Self-care is in order. Here are five self-care strategies you can implement today to protect
yourself from the damage caused by the cognitive dissonance you experience in a borderline
relationship:
1. Set Boundaries for Yourself. You will never be able to set boundaries for your loved
one. The only way to survive this type of relationship is to set firm boundaries and
bottom-line behaviors for yourself. Some important boundaries include your
finances, you sexual relationship with your loved one, and your personal space. Be
prepared that the borderline will challenge every boundary you set and every “No”
you state.
2. Build Healthy Relationships with Others. You cannot navigate manipulative
relationships without other people in your life who are “normal.” You need friends
that can help you “detox” from every crazy-making encounter you experience with
your loved one. You need healthy friends to be there for you and validate your
reality.
3. Stop Playing Detective. If you suspect that your loved one is cheating on you, then
you’re probably right. Trying to catch him in the act can be a lifelong career. It will
drain you of the energy you need to live a productive and meaningful life. Let go of
your need to find out.
4. Examine your “Hooks.” What are the ways your partner “hooks” you? If you find
yourself feeling constantly guilty, what is it in you that needs to give yourself
permission to stop taking responsibility for other people’s feelings and actions?
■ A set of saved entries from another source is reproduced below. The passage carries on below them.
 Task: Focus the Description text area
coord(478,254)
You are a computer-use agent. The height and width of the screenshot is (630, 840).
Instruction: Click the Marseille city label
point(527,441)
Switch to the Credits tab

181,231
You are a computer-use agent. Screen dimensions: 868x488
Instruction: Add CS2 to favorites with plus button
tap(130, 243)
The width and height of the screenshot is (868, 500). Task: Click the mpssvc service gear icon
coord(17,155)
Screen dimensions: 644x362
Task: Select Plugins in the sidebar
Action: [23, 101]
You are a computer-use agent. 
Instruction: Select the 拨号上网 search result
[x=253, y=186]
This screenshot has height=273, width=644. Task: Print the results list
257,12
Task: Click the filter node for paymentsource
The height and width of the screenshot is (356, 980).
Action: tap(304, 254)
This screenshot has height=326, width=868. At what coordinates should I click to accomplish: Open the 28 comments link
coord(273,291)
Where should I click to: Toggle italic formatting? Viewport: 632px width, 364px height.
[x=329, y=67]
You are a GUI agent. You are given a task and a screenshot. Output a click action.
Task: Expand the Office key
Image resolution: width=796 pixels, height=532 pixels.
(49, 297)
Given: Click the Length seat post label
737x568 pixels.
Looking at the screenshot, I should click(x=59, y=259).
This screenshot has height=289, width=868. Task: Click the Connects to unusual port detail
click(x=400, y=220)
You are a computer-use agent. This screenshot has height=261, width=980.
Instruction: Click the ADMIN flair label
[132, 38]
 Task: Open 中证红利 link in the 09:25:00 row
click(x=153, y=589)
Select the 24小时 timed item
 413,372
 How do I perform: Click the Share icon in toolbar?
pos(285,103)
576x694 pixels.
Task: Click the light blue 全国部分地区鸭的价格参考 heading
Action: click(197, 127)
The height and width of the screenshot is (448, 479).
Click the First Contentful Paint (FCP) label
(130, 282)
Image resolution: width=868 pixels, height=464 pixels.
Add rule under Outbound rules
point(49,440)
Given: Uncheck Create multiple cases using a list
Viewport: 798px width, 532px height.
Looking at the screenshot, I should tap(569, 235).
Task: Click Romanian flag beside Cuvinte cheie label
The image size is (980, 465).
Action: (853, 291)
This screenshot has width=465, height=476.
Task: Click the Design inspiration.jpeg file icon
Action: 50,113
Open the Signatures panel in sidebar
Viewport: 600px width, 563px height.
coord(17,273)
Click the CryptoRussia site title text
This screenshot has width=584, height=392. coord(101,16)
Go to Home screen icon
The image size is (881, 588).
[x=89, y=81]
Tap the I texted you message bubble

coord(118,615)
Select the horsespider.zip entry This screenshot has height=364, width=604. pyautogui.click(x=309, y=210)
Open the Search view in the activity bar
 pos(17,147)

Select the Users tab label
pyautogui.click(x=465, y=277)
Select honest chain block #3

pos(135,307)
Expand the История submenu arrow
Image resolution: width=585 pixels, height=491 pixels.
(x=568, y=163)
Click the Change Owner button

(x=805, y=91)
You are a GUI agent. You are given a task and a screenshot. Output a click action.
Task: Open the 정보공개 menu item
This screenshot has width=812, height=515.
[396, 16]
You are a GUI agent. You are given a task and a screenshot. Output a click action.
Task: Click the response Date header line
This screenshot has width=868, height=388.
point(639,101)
If
he is the only man for you, examine why that is? What part of you is yearning to be
fulfilled by the promise he is offering?
5. Work on Yourself. There are most likely childhood insecurities being triggered by
your negative encounters with your partner. Rather than trying to change him from
triggering you, look within yourself and see what feelings you are having. Identify
the first time in your life when you had those same feelings. Was it in your
childhood? If you can identify the early childhood wounds being triggered by your
relationship, work on healing that aspect of yourself rather than focusing on him and
his issues. Finding a good therapist can help you with this.
Do not give up, there is hope for recovery from a borderline relationship.